In the “Wisdom of Solomon” the Queen of Sheba is also recalled into life. She is, as Renan pointed out, transfigured in the personified Wisdom, and her gifts become mystical. “All good things together came to me with her,” and “Wisdom goeth before them: and I knew not that she was the mother of them.” She is amiable, beautiful, and gave him his knowledge:

“All such things as are secret or manifest, them I knew. For Wisdom, which is the worker of all things, taught me: for in her is an understanding spirit, holy, one only, manifold; subtle, lively, clear, undefiled, plain, not subject to hurt, loving the thing that is good, quick, which cannot be letted, ready to do good, kind to man, steadfast, sure, free from care, having all power, overseeing all things, and pervading all intellectual, pure, and most subtle spirits.

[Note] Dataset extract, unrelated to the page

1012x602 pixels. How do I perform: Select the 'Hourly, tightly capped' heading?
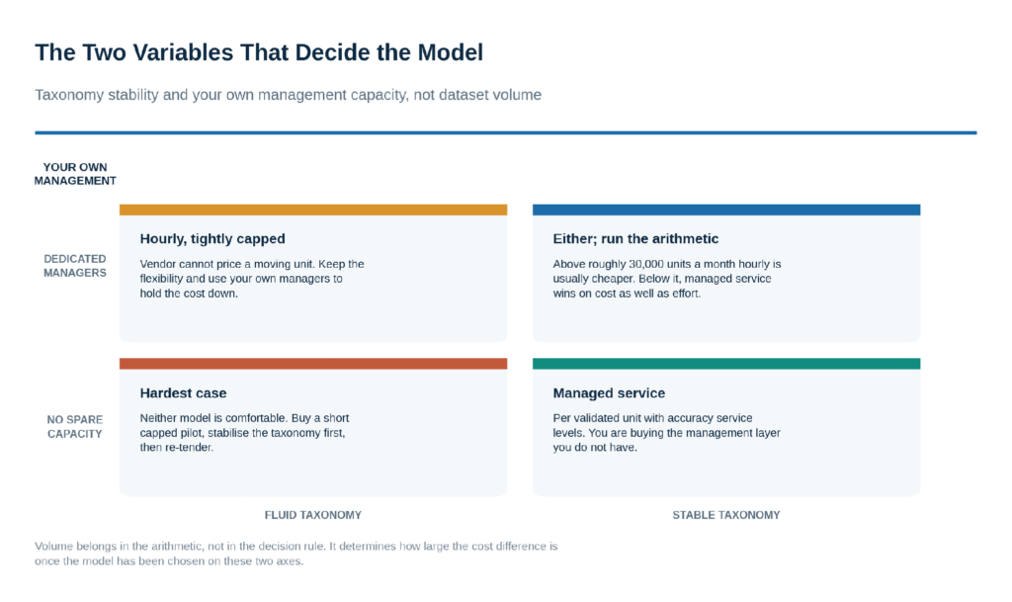[x=212, y=239]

For Wisdom is more moving than motion itself; she passeth and goeth through all things by reason of her pureness. For she is the breath of the power of God, and a pure influence flowing from the glory of the Almighty: therefore can no impure thing fall into her. For she is the brightness of the everlasting light, the unspotted mirror of the power of God, and the image of his goodness. And alone, she can do all things; herself unchanged, she maketh all things new; and in all ages, entering into holy souls, she maketh them intimates of God, and prophets. For God loveth only him who dwelleth with Wisdom. She is more beautiful than the sun, and above all the order of stars; compared with the light she is found before it,—for after light cometh night, but evil shall not prevail against Wisdom.” (vii. 21–30.)

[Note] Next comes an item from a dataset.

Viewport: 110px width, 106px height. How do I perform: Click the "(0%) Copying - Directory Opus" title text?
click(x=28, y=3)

In Sophia Solomontos Solomon relates his espousal of Wisdom, who sat beside the throne of God (ix. 4). But there remains with God a detective Wisdom called the Holy Spirit. Wisdom and the Holy Spirit have different functions. “Thy counsel who hath known except thou give Wisdom, and send thy Holy Spirit from above?” This verse (ix. 17) is followed by two chapters (x., xi.) relating the work of Wisdom through past ages as a Saviour. But then comes an account of the severe chastening functions of the Holy Spirit. “For thine incorruptible Spirit is in all things (i. e., nothing is concealed from her), therefore chastenest thou them by little and little that offend,” etc. (xii. 1, 2.)

There is here a slight variation in the historic development of the Spirit of God, and one so pregnant with results that it may be well to refer to some of the earlier Hebrew conceptions. The Spirit of God described in Genesis i. 2, as “brooding” over the waters was evidently meant to represent a detached agent of the deity. The legend is obviously related to that of the dove going forth over the waters of the deluge. The dove probably acquired its symbolical character as a messenger between earth and heaven from the marvellous powers of the carrier pigeon—powers well known in ancient Egypt—it also appears that its cooing was believed to be an echo on earth of the voice of God.[1] We have already seen (viii.) that Wisdom, when first personified, was identified with this “brooding” spirit over the surface of the waters, and also that in a second (Jahvist) personification she is a severe and reproving agent. But in the second verse of Genesis there is a darkness on the abyss, and both darkness and abyss were personified. In the rigid development of monotheism all of these beings were necessarily regarded as agents of Jahveh—monopolist of all powers. We thus find such accounts as that in 1 Samuel 16, where the Spirit of Jahveh departed from Saul and an evil Spirit from Jahveh troubled him.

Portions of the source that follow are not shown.